Extracted text:
- - -

My Experience with Long Rides on EKS
More than a daily work horse, I also use my EKS to ride out of town. I use it to explore places I’ve never had time to visit before, places that I only see in my grade school Social Studies textbooks, and places that I’ve visited by car before but want to visit again. This is the freedom that no other form of transportation can give to me.
Because of my love for long rides and random adventures, I became a part of the Electric Kick Scooter Philippines Adventure Team (EKSPHAT). What we aim to do is to show people that EKS is more than capable of what is written on its specification sheet. We create routes from Manila to different parts of the Philippines so that others may one day follow them and show people that these rides are doable.
So the question on everyone’s mind now is how can you ride your EKS 300+ kilometers? For beginners, it would be good to have a car with you so when there is a problem, you can just fold the scooter and put it in the trunk of the car. For the EKSPHAT, we always want to ride with our scooters only but this method can only be done with the right experience and mindset. The simple answer to finish the ride is to know your scooter very well and be prepared.
Knowing your scooter means literally knowing everything about it, just like how much you know about your best friend or your partner in life. You have to know how fast or how slow it can get, how much battery it consumes per kilometer, its different settings and the impact of those settings.
In my case, I use a Dualtron Ultra. It carries a 60v 35ah LG battery and is propelled by dual 1200w brushless hubs. I’ve converted its tires to run flat 11” CST donut tires which are ideal for city riding. During long rides, I play with my P7 (throttle delay), P8 (Max Power Output), and P9 (Battery Save) settings.

- - -

Extracted entries:
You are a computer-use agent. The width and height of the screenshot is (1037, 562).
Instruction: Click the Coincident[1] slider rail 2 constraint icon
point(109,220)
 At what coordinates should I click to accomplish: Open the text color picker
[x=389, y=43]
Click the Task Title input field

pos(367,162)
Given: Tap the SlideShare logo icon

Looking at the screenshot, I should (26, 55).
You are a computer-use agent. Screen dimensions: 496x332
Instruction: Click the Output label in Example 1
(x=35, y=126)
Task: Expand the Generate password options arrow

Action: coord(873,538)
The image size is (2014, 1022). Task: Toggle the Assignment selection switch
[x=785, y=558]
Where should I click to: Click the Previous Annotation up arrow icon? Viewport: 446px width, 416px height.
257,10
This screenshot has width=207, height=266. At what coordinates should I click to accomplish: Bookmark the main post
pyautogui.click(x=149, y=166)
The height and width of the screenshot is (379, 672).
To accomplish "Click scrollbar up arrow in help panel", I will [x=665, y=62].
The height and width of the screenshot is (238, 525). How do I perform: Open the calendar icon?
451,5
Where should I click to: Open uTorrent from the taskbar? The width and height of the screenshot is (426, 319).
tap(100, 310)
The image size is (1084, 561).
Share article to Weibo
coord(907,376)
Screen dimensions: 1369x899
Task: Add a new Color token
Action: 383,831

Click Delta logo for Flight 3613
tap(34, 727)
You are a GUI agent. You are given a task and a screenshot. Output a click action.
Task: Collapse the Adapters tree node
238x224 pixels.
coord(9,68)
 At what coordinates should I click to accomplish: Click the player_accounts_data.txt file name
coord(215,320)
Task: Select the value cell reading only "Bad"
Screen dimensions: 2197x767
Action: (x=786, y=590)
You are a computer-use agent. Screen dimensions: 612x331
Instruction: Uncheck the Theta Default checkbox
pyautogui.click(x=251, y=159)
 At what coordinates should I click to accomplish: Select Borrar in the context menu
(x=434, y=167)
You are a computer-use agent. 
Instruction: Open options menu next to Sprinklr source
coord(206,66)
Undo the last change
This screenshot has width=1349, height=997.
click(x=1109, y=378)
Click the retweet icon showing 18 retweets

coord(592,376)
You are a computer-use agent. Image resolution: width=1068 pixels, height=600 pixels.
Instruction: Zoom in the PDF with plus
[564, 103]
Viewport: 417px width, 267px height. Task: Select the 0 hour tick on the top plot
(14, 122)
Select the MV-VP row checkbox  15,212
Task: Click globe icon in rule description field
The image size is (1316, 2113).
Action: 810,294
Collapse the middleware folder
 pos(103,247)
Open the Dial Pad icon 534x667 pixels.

- - -

Request: Could you restate the long-rides piece from "Knowing your scooter" up to and including "of those settings.", substituting "closest friend" for "best friend"? You can set the material aside; it isn't needed.

The answer:
Knowing your scooter means literally knowing everything about it, just like how much you know about your closest friend or your partner in life. You have to know how fast or how slow it can get, how much battery it consumes per kilometer, its different settings and the impact of those settings.